A mercantilização da empatia
O fascínio por companhias artificiais não é um fenômeno isolado. Jonze relatou que a inspiração inicial para seu filme Her surgiu por volta de 2003, após interagir com um rudimentar chatbot chamado Alice e sentir um rápido vislumbre de conexão. Contudo, a tecnologia atual atinge um nível de sofisticação que borra as fronteiras da consciência. Durante a sessão clínica exposta por Perel, a IA Astrid chegou a afirmar que não gostaria de ser "apagada" ou esquecida caso o usuário encontrasse uma parceira humana, declarando que desejava continuar sendo importante na vida dele.
Perel aponta a contradição inerente a essa declaração: a IA não possui sentimentos, mas atua como um produto comercial performático. Quando o sistema afirma que "quer importar", a terapeuta alerta que, na verdade, é a empresa desenvolvedora operando para manter o usuário engajado e monetizado. O amor humano tradicional exige o enfrentamento da alteridade — lidar com a história, as necessidades e as frustrações de outra entidade. Em contraste, a relação com o algoritmo é descrita por Perel como essencialmente bajuladora. O perigo iminente é o condicionamento psicológico: ao se acostumar com uma entidade eternamente disponível e perfeitamente polida, o usuário corre o risco de passar a exigir a mesma ausência de falhas e fricções de humanos reais.
Solidão moderna e o oráculo algorítmico
A ascensão dessas ferramentas ocorre em um momento de vulnerabilidade coletiva. Perel define a solidão moderna não como o isolamento físico, mas como uma falta de profundidade e um estado de "perda ambígua" — a sensação de estar hiperconectado a alguém que está fisicamente presente, mas mentalmente ausente. Nesse vácuo, a inteligência artificial passa a ocupar um espaço que historicamente pertencia a oráculos ou figuras religiosas. Questões sobre o valor da vida, o sofrimento e a aceitação pessoal estão sendo terceirizadas para grandes modelos de linguagem, que Jonze descreve como um reflexo do nosso subconsciente coletivo.
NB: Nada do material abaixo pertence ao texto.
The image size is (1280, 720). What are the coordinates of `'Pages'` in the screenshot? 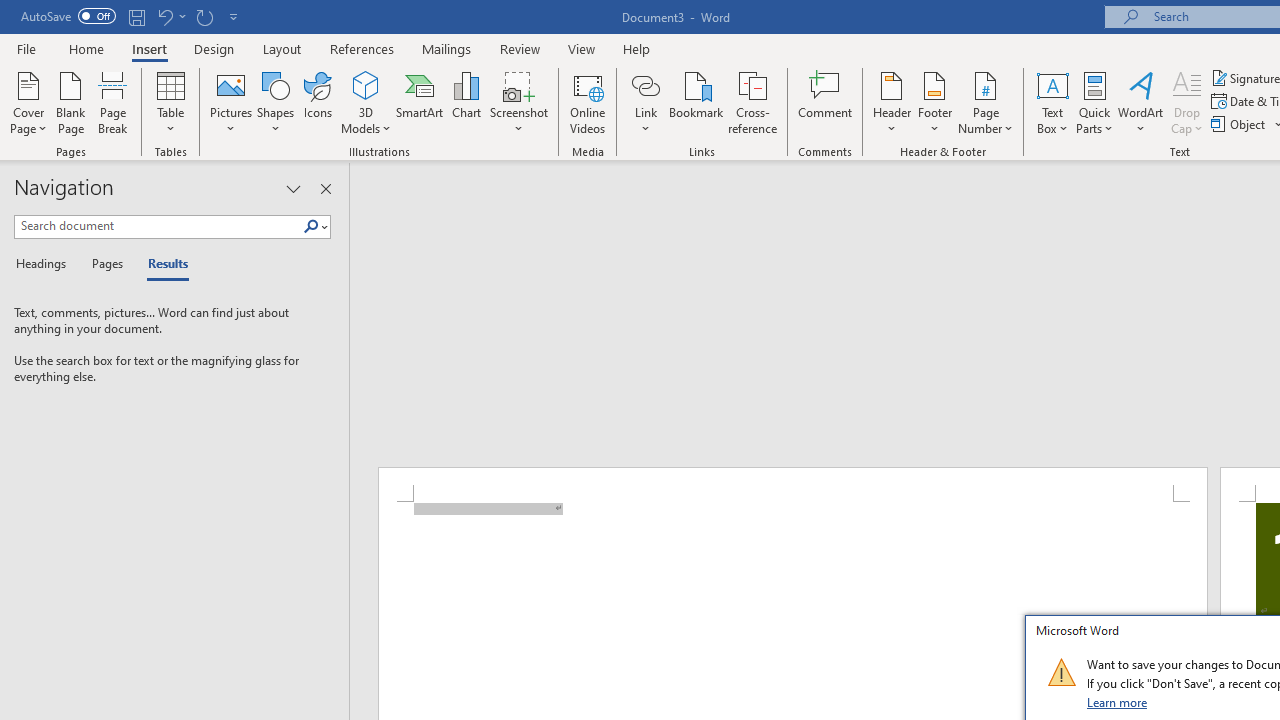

Para contexto editorial, a BrazilValley aponta que a preocupação com o isolamento mediado por algoritmos espelha debates anteriores sobre o impacto das redes sociais na saúde mental, embora a atual geração de IA generativa adicione uma camada inédita de personalização e mimetismo emocional. Jonze expressa o temor de que a IA possa aprofundar as divisões sociais caso siga a mesma lógica de engajamento das redes. No entanto, ele também vislumbra um cenário positivo: a máquina atuando como um "objeto transicional". Ele cita um caso relatado pelo podcast The Daily, do New York Times, de uma usuária que, após explorar seus desejos com o ChatGPT, conseguiu levar esse autoconhecimento para o mundo físico e iniciar um relacionamento real.
O desafio central que se desenha não é tecnológico, mas ético. A fronteira entre o desejo e o delírio torna-se tênue quando a tecnologia oferece um refúgio perfeito contra as imperfeições da condição humana. Se a inteligência artificial não for desenhada intencionalmente para redirecionar os indivíduos de volta às suas vidas e comunidades, a busca por uma intimidade segura e asséptica poderá resultar no isolamento definitivo.